Administrators and reviewers don’t have to worry about the security of a shared file or about misplacing something. Plus, reviewers can see all application materials in one place, side-by-side with their review.

6

Facilitate clear communication and easy feedback

Often, the most impactful funders view their partnerships with grantees as relationships rather than transactions. Those relationships often start within the grant application, making effective communication essential from the very start. 

Your grant review process inevitably involves multiple lines of communication. Administrators communicate with reviewers (and vice versa), reviewers collaborate with each other, and applicants communicate with your institution (and await your response). This communication often begins before proposal submission and continues long after funds are awarded.

An online platform with in-app messaging and automated emails improves these exchanges and captures a central record of important correspondence—while saving your inbox from the drama. Having all communication centralized means that as organizations evolve and people change roles, no communication is lost in the shuffle. 

Effective communication is the foundation of trust in the grantmaking process. It gets all parties on the same page, creates an avenue for two-way feedback, and ultimately makes the entire process smoother for everyone involved. By leveraging a centralized online platform, you can build relationships with applicants that are rooted in transparency and mutual respect.

7

Leverage insights from reporting and analytics

A data-driven approach to grant management can significantly enhance your decision-making process and overall program effectiveness. By leveraging advanced reporting and analytics tools, you can gain valuable insights into your grantmaking operations and outcomes.

Modern grant management platforms offer robust reporting features that allow you to track and analyze various aspects of your grant cycle. You can easily generate reports on application volumes, reviewer progress, funding allocations, and project outcomes. These insights help you identify trends, assess the efficiency of your review process, and measure the impact of your grants over time.

Furthermore, analytics tools can help you uncover patterns that might not be immediately apparent. For example, you might discover correlations between certain types of projects and successful outcomes, or identify bottlenecks in your review process. Armed with this information, you can make data-informed decisions to refine your grantmaking strategies and maximize your organization's impact.

8

Collaborate with a true partner

The right grant management platform does more than provide a technical solution. It gives you a true partner to collaborate with as you develop and execute on your grantmaking strategy. 

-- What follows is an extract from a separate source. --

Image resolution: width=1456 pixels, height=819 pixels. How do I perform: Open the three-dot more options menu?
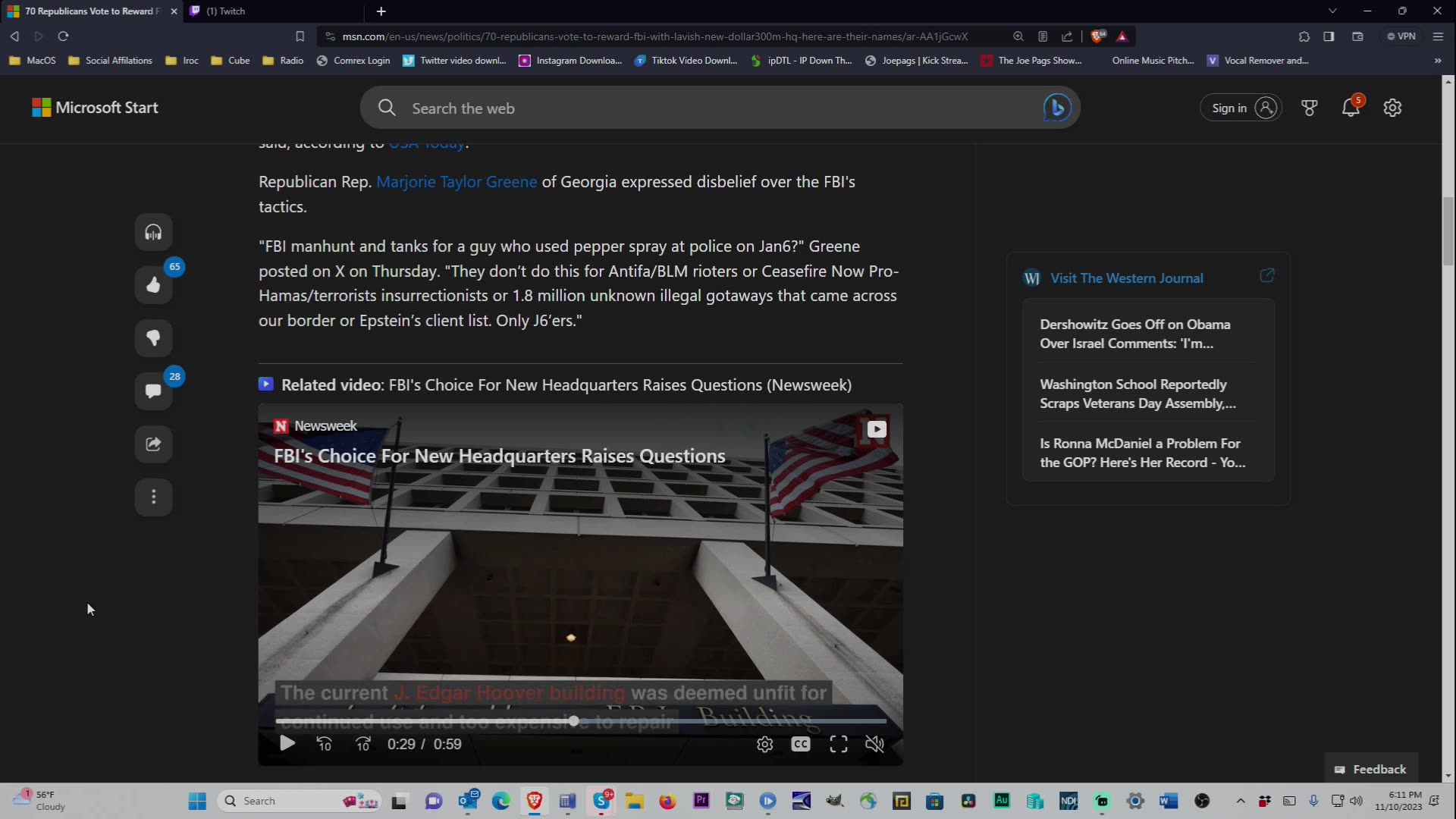pos(153,497)
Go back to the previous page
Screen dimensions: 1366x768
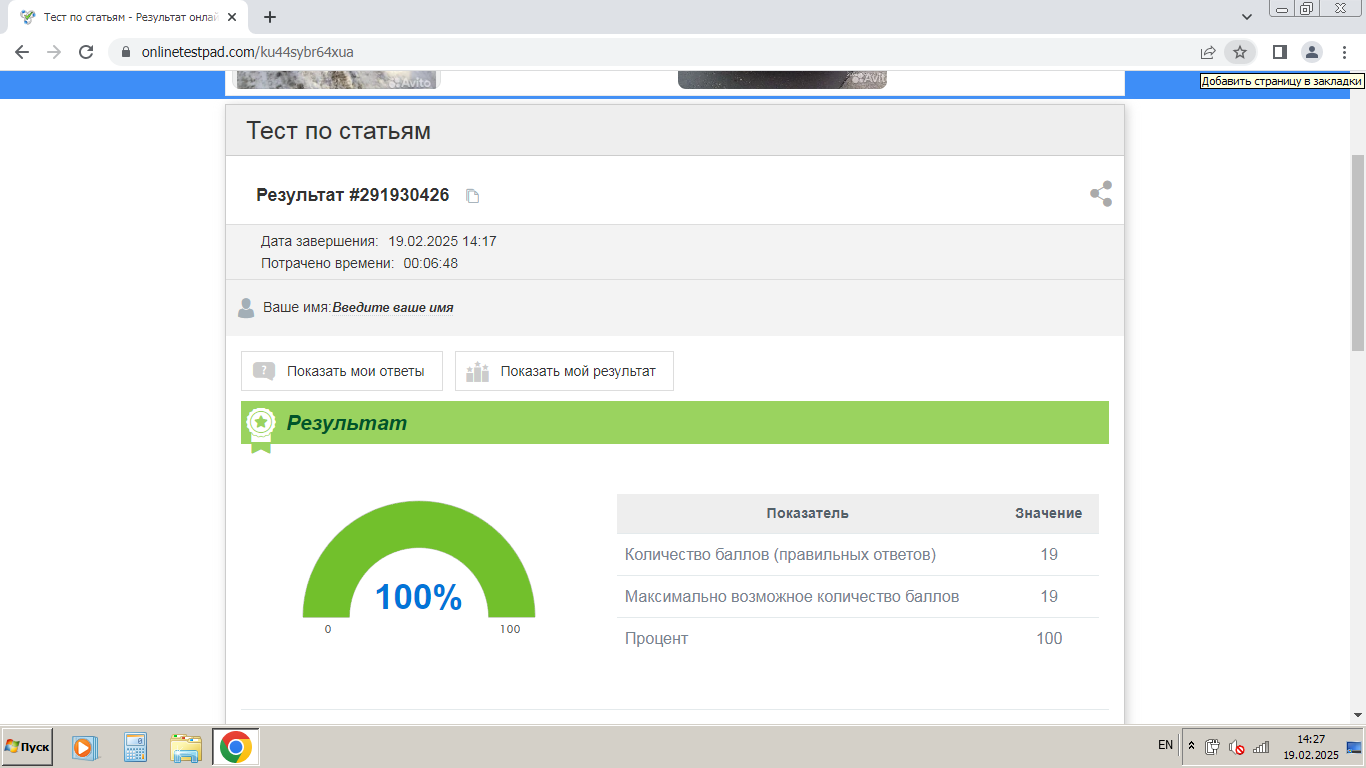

Submittable offers a wealth of support and training materials designed for all users of the platform, not just administrators. Everyone involved in the grant review process—from applicants to reviewers to your internal team—has the resources they need to succeed.

With one-on-one implementation services and a dedicated customer success team, you have an experienced group that can help guide you as you build your application and review processes. They provide insights about how the software maps to your mission, while helping you refine your vision and lay the groundwork for the future.

Make strong choices with a successful process

Launching a grant based on a review process that’s fair, rigorous, and efficient relies on intentional planning and thoughtful execution.

Just as your programs are unique, a review process that’s both fair and rigorous will look a bit different in every institution. The most important areas to focus on are a strong rubric, transparency, inclusivity, and a balanced, numbers-based process that minimizes bias. 

Grant proposal selection can be both a labor-intensive and delicate task, and the stakes are high. A digital platform like Submittable can make it that much easier to establish or fine-tune your outstanding application and review process, so that both your applicants and your team feel confident in the results—and you can get to the good work that comes next.